Minggu, 12 Maret 2017

Napak Tilas Masjid para Wali



Credit Image: idsejarah.net

Sembilan wali, atau yang lebih familiar dengan walisongo, membangun sebuah masjid yang kemudian menjadi markas dakwah Islam di pulau Jawa. Dahulu, inilah satu-satunya masjid di tanah Jawi. Kini, tak ada yang berubah dari pesonanya. Arsitekturnya yang unik, ditambah berkembangnya cerita mistis, menjadikannya destinasi favorit wisata religi hingga kini.
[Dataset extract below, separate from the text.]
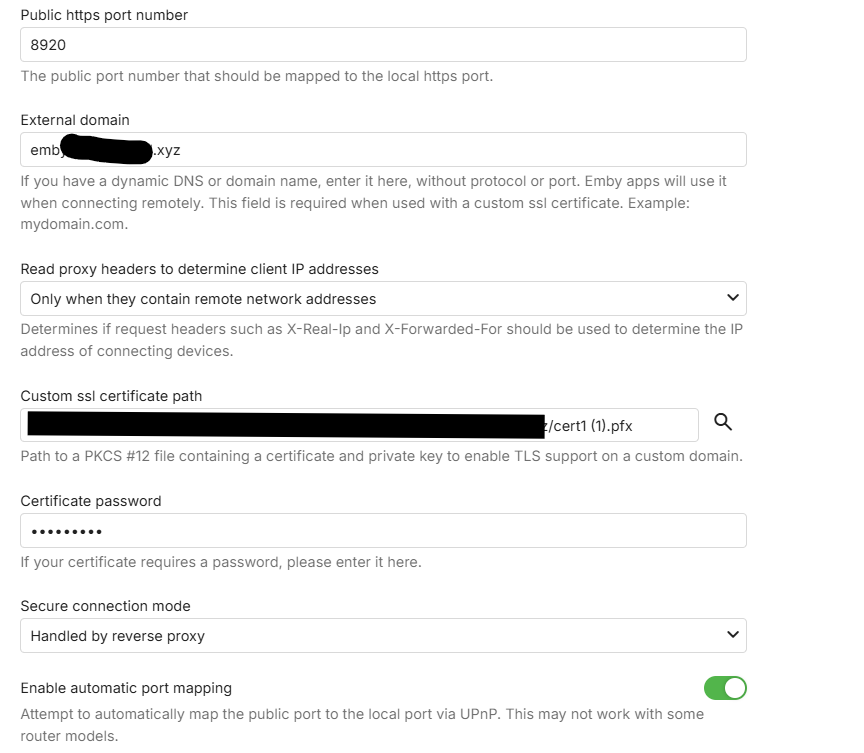The image size is (864, 753).
Task: Expand the 'Handled by reverse proxy' selection box
Action: (383, 636)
Inilah Masjid Agung Demak, masjid para wali yang pertama berdiri di Pulau Jawa. Masjid ini pula yang berkiprah besar dalam penyebaran Islam kepada masyarakat Jawi. Mereka para wali yang menjadikan Masjid Agung Demak sebagai pusat dakwah yakni Sunan Ampel, Sunan Kudus, Sunan Gunungjati, Sunan Muria, Sunan Bonang, Sunan Kalijaga, Sunan Darajat, Sunan Giri dan Syekh Lemah Abang atau Siti Jenar.
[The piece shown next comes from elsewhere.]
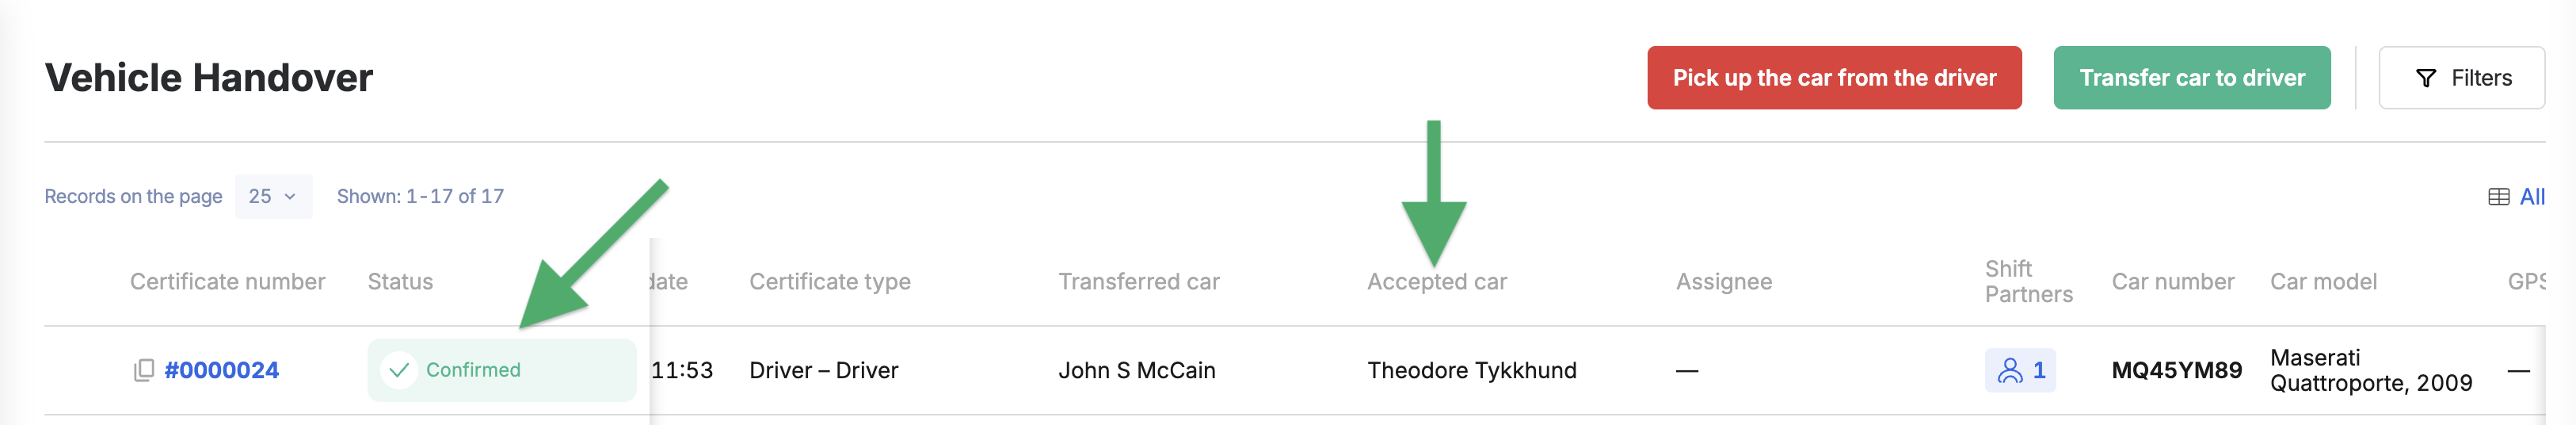
Task: Click the Transferred car column header
Action: coord(1139,282)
Konon cerita, Masjid Agung Demak didirikan oleh kesembilan walisongo. Mereka bersama-sama membangun masjid tersebut hanya dalam waktu satu malam. Entah benar atau tidak, inilah yang dipercayai masyarakat. Dengan 'kesaktian' para wali, masjid ini terbangun megah.

Tahun pembangunan masjid hingga kini tak dapat dipastikan. Menurut Babad Demak, masjid ini berdiri pada 1399 tahun saka atau 1477 Masehi. Berbeda dari catatan babad, gambar bulus pada mihrab masjid menunjukkan angka tahun 1401 saka atau 1479 Masehi.
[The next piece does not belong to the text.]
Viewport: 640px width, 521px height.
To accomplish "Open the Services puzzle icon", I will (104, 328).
Adapun sang arsitek masjid bukan lain adalah Sunan Kalijaga, salah satu sunan dari walisongo yang terkenal sangat cerdas. Gaya arsitek Masjid Agung Demak merupakan sebuah upaya akulturasi budaya Islam dengan budaya masyarakat setempat. Kita mengenal walisongo merupakan kumpulan ulama negeri ini yang berdakwah melalui upaya akulturasi. Mereka menggunakan budaya yang telah ada sebagai sarana dakwah. Itu pula yang dilakukan Sunan Kaliaga saat mendesain gaya arsitektur Masjid Agung Demak.

Saat itu budaya Hindu-Budha lah yang mendominasi masyarakat Indonesia. Maka tak heran jika kemudian bentuk Masjid Agung Demak menyerupai candi ataupun stupa. Hal ini nampak jelas pada bentuk atap masjid yang berundak-undak atau yang disebut dengan meru.

Bentuk meru merupakan sebuah atap dengan susunan yang biasanya berjumlah ganjil. Susunan tersebut makin tinggi makin mengecil hingga membentuk limas. Pada tradisi Hindu-Budha, atap bertingkat mengerucut tersebut menunjukkan makna vertikalitas dan kekuasaan Tuhan.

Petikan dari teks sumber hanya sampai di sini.